Reading passage -
=== Section Start ===
The Federation of American Societies for Experimental Biology (FASEB), based in Rockville, Maryland, is a non-profit organization of scientific societies in the United States. With a focus on the biological and biomedical sciences, the federation represents scientists in such fields as anatomy, physiology, immunology, biochemistry, molecular biology, toxicology, genetics, and nutrition.

Description
Founded in 1912, FASEB was established to provide a forum for biological and biomedical researchers enabling them to hold educational meetings, develop publications, and disseminate biological research results.

FASEB currently comprises 27 scientific societies. As a federation, FASEB's collective mission is to advance health and well-being by promoting research and education in the biological and biomedical sciences.
=== Section End ===
Exercise data -
=== Section Start ===
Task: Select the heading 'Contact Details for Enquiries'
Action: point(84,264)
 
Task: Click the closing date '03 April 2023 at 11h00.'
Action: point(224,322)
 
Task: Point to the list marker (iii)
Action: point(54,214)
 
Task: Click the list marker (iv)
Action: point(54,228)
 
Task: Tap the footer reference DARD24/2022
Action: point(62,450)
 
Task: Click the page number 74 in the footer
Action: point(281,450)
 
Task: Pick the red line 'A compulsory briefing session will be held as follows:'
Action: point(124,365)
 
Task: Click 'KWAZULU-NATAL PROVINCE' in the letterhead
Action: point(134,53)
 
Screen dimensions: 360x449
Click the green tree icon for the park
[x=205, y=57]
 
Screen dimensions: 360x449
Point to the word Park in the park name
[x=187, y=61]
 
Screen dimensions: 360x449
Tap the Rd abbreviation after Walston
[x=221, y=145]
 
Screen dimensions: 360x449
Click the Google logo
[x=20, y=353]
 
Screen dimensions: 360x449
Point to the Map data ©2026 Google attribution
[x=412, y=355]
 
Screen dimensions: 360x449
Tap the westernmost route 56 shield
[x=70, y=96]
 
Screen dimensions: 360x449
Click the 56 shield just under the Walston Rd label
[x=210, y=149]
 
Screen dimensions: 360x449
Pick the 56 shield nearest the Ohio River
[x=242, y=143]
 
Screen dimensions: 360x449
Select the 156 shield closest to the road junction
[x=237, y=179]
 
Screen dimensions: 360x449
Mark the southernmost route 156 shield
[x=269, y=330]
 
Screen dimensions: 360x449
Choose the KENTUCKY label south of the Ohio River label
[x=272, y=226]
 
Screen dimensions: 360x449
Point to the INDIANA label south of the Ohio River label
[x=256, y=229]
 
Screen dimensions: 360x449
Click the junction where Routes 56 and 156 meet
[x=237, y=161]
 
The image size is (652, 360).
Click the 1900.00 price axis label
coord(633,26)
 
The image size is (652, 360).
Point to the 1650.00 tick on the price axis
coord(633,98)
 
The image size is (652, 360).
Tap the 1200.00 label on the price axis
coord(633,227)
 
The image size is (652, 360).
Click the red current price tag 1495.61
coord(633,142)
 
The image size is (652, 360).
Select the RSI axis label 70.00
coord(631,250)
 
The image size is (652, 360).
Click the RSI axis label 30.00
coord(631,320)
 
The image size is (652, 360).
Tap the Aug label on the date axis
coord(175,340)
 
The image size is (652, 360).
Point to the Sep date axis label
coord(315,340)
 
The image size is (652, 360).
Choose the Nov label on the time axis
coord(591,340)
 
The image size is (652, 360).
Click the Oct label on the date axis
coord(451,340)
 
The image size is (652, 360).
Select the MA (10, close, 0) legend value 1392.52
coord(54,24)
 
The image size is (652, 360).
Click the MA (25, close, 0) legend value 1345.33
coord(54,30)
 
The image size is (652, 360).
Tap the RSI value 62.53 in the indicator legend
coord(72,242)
=== Section End ===
What you will do - Copy out the entire passage about the Federation of American Societies for Experimental Biology word for word. None of the entries are needed for this work.

Exercise output -
The Federation of American Societies for Experimental Biology (FASEB), based in Rockville, Maryland, is a non-profit organization of scientific societies in the United States. With a focus on the biological and biomedical sciences, the federation represents scientists in such fields as anatomy, physiology, immunology, biochemistry, molecular biology, toxicology, genetics, and nutrition.

Description
Founded in 1912, FASEB was established to provide a forum for biological and biomedical researchers enabling them to hold educational meetings, develop publications, and disseminate biological research results.

FASEB currently comprises 27 scientific societies. As a federation, FASEB's collective mission is to advance health and well-being by promoting research and education in the biological and biomedical sciences.